I/O worth millions: Weak economy signals IT’s opportunity to improve data center performance
The next time financial cutbacks are on the table, consider virtualization technology to improve data center performance and achieve cost savings. Virtualization can increase network, storage, and hardware utilization, allowing organizations to reduce the number of power-consuming servers, and improve application and network performance.
Voltaire Ltd. fills a niche in high-speed, high-performance cluster computing that drives automotive design simulations, where speed in running data-intensive design iterations in the product engineering department—or financial modeling on Wall Street—can spell the difference between being early to market or first to conduct a trade.
Voltaire Grid Backbone server and storage switching technology leverages industry-standard InfiniBand technology. The net effect: high-speed, high-bandwidth movement of data in server cluster-arrays that boosts networked application performance. Voltaire says it excels where payback to end users is measured in millions of dollars.
| “You can condense connections and the
solution doesn’t have to keep track of multiple adapter cards.”
—Patrick Guay, senior VP, Voltaire
“Our product is part hardware, part software,” says Patrick Guay, Voltaire senior VP of marketing, adding that Voltaire takes the InfiniBand technology that is embedded in silicon by Mellanox Technologies to create the switches on the adapter cards its customers—large computing platform manufacturers such as Hewlett-Packard, IBM, and Sun Microsystems—use in their server clusters.
Voltaire also provides the switching management software and interfaces that enable efficiency and speed.
“The technology enables you to tie several hundred or even thousands of servers together to build big clustered machines that drive high-performance computing applications,” says Joe Skorupa, research VP for Stamford, Conn.-based Gartner . “We’re talking applications where the difference in seconds can mean millions of dollars.”
InfiniBand has twice the bandwidth of Ethernet or Fibre Channel technology, Skorupa adds, and is expected to double again before year’s end.

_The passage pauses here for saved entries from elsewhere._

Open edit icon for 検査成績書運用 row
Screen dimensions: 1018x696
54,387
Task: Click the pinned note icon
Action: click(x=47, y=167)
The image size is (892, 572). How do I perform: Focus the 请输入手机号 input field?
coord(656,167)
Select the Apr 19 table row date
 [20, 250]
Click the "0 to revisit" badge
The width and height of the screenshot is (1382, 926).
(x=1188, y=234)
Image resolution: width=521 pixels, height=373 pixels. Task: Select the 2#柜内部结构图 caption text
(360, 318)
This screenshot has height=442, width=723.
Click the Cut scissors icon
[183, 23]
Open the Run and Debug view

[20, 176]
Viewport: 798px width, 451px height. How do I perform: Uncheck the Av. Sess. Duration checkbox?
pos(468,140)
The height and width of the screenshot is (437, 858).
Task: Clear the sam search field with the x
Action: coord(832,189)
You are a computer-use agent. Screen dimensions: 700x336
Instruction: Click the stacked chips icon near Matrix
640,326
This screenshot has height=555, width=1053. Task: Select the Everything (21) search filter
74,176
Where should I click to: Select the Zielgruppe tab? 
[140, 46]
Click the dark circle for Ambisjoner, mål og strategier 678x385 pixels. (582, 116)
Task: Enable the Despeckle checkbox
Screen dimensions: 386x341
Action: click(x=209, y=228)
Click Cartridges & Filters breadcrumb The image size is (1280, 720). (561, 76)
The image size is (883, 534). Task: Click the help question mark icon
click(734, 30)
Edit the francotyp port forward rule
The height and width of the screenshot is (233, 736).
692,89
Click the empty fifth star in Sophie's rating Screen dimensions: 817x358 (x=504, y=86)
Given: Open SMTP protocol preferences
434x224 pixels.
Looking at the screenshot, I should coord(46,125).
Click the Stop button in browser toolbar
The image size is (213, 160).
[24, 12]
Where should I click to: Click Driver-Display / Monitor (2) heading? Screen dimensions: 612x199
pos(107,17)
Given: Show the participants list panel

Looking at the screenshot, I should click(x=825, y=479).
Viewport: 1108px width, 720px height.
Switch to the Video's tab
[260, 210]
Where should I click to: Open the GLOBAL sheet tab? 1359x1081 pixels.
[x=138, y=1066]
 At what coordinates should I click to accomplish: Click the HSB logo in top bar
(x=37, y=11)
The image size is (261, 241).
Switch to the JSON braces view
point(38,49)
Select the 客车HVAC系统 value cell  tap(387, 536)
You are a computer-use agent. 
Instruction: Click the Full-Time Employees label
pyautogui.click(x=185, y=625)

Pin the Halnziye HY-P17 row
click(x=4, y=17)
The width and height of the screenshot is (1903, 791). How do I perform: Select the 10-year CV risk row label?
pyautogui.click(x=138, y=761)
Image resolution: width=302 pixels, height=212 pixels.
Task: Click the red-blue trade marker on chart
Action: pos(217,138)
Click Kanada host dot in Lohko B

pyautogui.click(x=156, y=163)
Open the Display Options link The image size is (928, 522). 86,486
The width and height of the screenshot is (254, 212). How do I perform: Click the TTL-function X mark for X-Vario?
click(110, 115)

Instead of using multiple interface cards, Voltaire does the job with one, with its adapters providing from 24 to 288 ports. “It represents a huge cost saving of I/O management where you can condense connections and the solution doesn’t have to keep track of multiple adapter cards,” explains Guay.
Skorupa says Voltaire distinguishes itself in its creativity in managing the challenges involved, and in the ease of use of the technology. “The solution is highly scalable, and has good support for standard programming interfaces,” concludes Skorupa.